Malingin Island

Geography
- Coordinates: 10°9′37″N 124°26′31″E﻿ / ﻿10.16028°N 124.44194°E
- Archipelago: Philippine
- Adjacent to: Camotes Sea
- Area: 0.11 km^{2} (0.042 sq mi)

Administration
- Philippines
- Region: Central Visayas
- Province: Bohol
- Municipality: Bien Unido
- Barangay: Malingin

Demographics
- Population: 1,567 (2020)
- Pop. density: 14,245/km^{2} (36894/sq mi)
- Ethnic groups: Cebuano

= Malingin Island (Bohol) =

Island of the Philippines

Malingin is an island off the northern coast of Bohol, Philippines. Located in the Camotes Sea, Malingin is under the jurisdiction of the municipality of Bien Unido, Bohol. The island is approximately 7 km west-northwest of the port of Bien Unido.
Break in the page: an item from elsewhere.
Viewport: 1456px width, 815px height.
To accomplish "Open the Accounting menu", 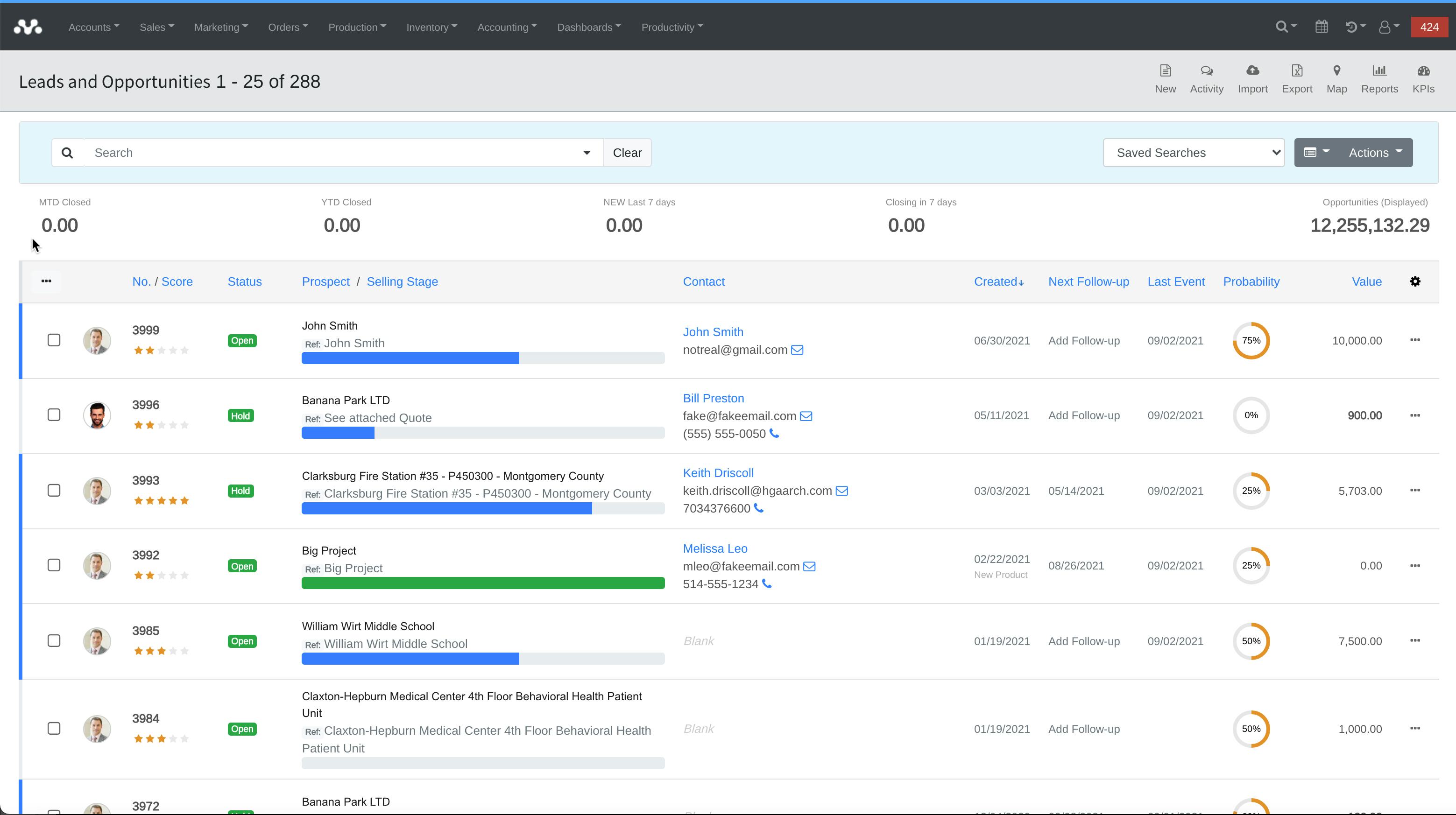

Malingin Island is one of the chain of islands situated in the Danajon Bank, the only double barrier reef in the country. Most of the island's residents depend on fishing.

The island was once part of the town of Talibon. In 1980, the municipality of Bien Unido was created through Batas Pambansa no. 93. Malingin became separated from Talibon and became part of the newly formed municipality.

The estimated population of Malingin is 1,567, as of 2020.